**Record excerpts**
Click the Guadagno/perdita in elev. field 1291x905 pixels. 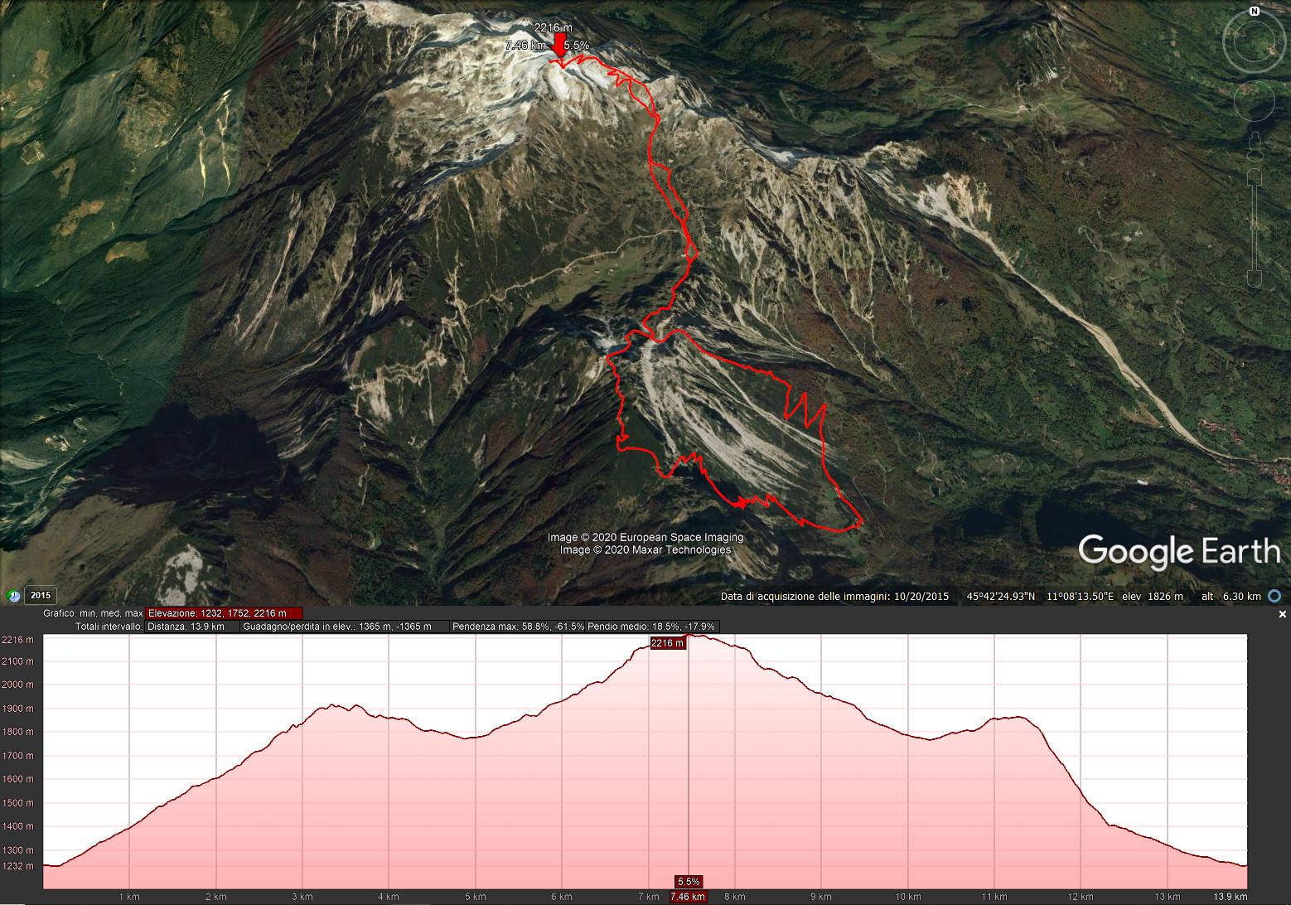coord(345,627)
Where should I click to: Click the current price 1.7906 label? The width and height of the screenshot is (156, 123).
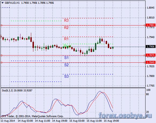pos(151,46)
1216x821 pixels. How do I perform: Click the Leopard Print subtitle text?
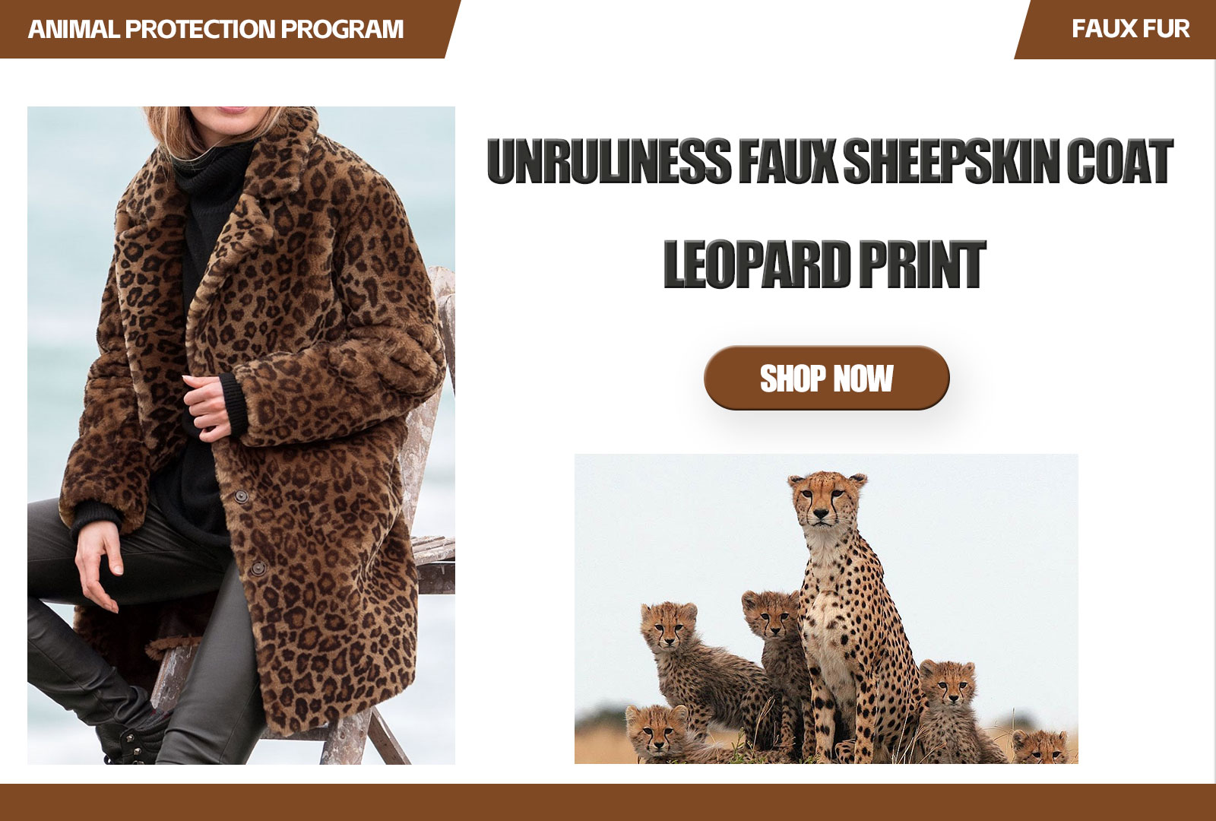825,264

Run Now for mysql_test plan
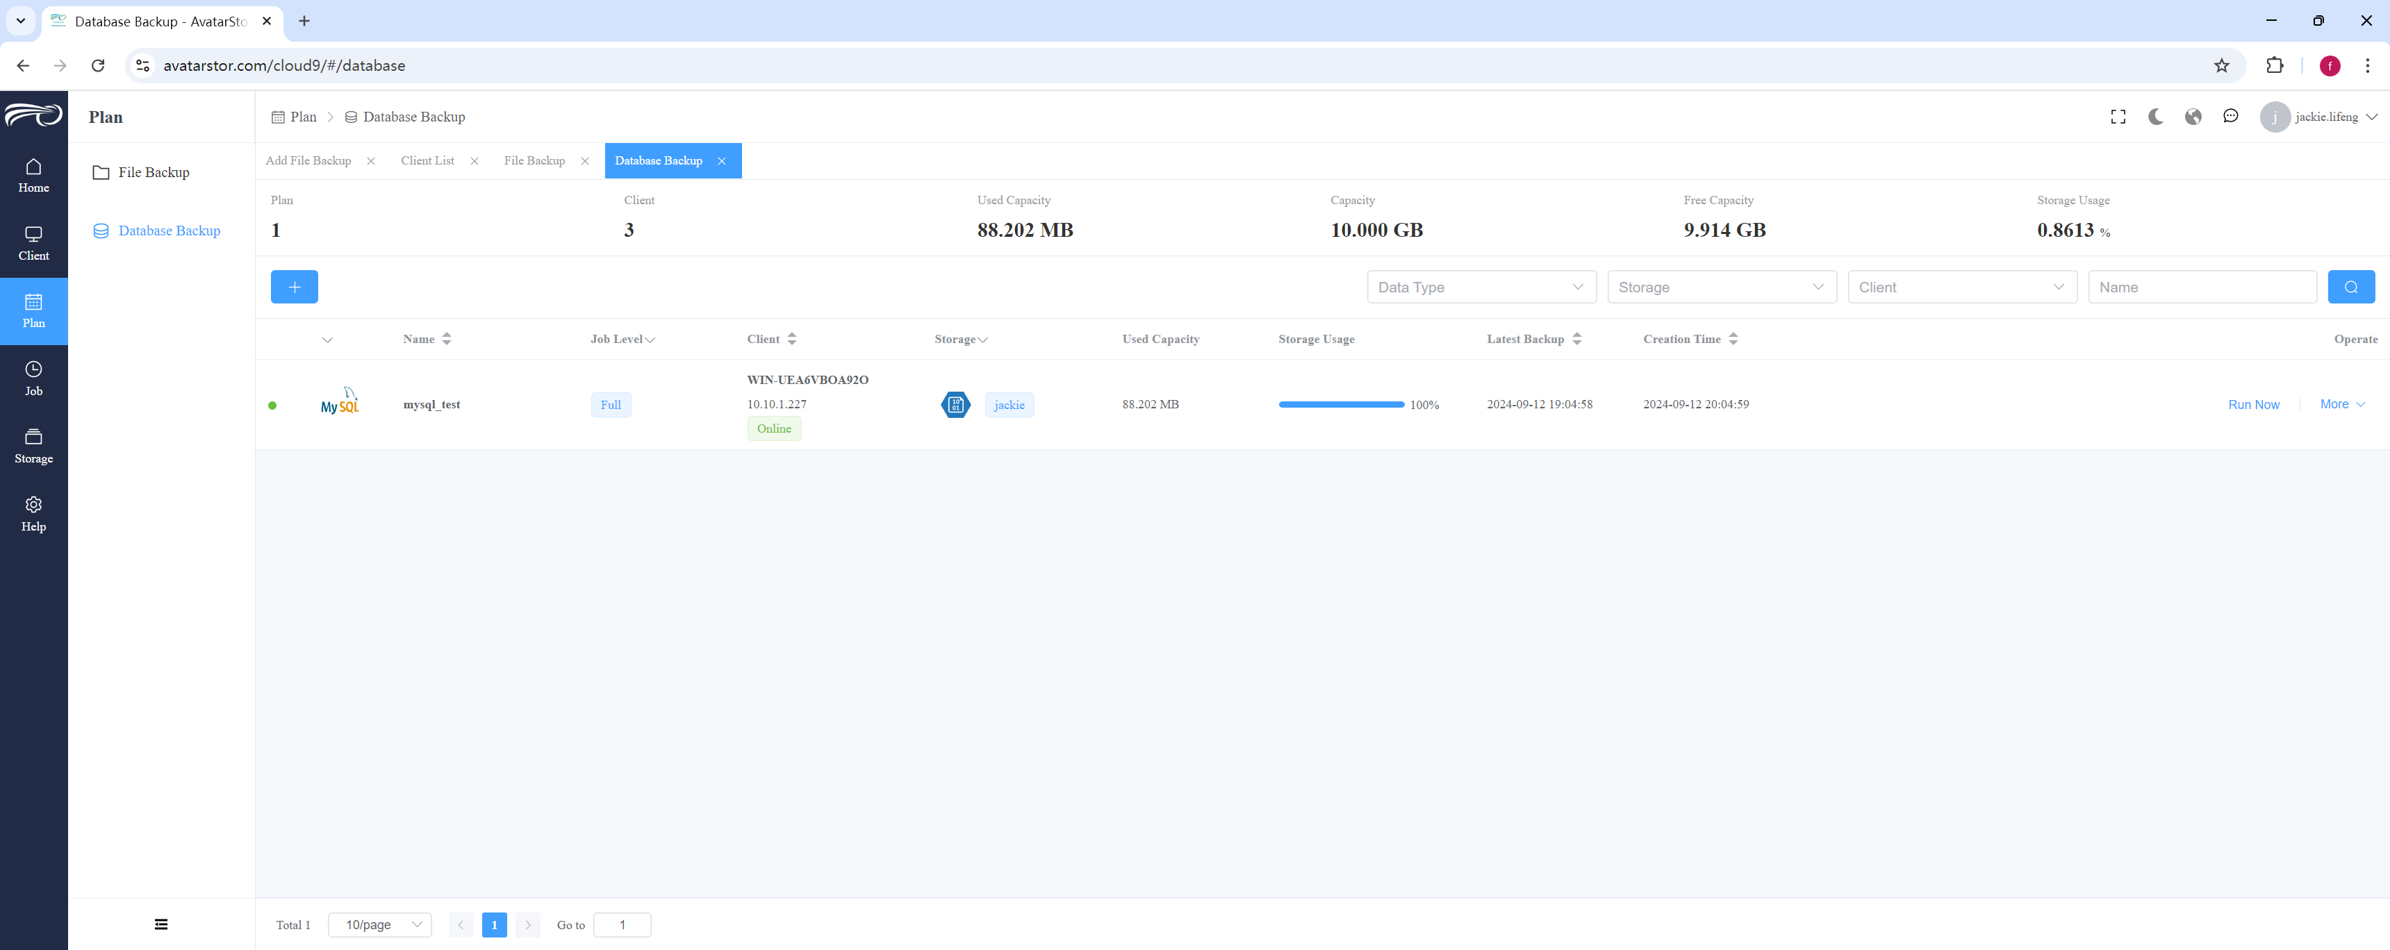(2254, 404)
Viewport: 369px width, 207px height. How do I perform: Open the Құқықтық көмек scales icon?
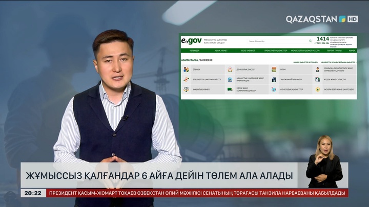click(186, 89)
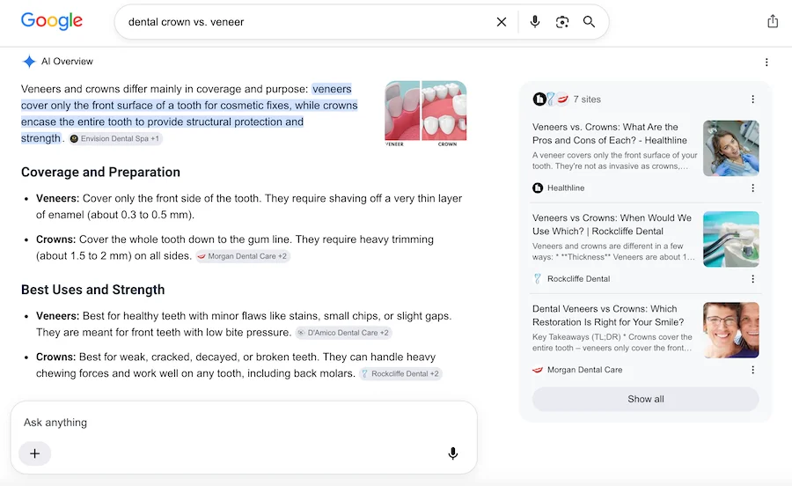
Task: Click the magnifying glass search icon
Action: (589, 22)
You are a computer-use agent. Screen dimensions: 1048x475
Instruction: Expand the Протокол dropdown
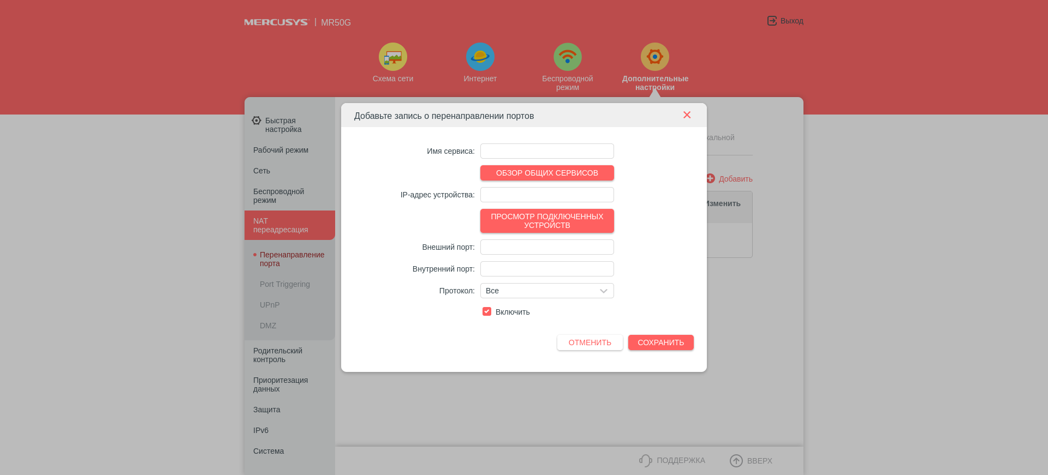[x=547, y=291]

**Your assignment**
Once the line containing "Run Now for mysql_test plan" is found, write out exactly that line and each line after it through the end of the entries, omitting pictures.

**Solution**
Run Now for mysql_test plan
(2254, 404)
Viewport: 369px width, 207px height. How do I perform: Open the Құқықтық көмек scales icon?
click(186, 89)
Task: Click the magnifying glass search icon
Action: (589, 22)
You are a computer-use agent. Screen dimensions: 1048x475
Instruction: Expand the Протокол dropdown
[x=547, y=291]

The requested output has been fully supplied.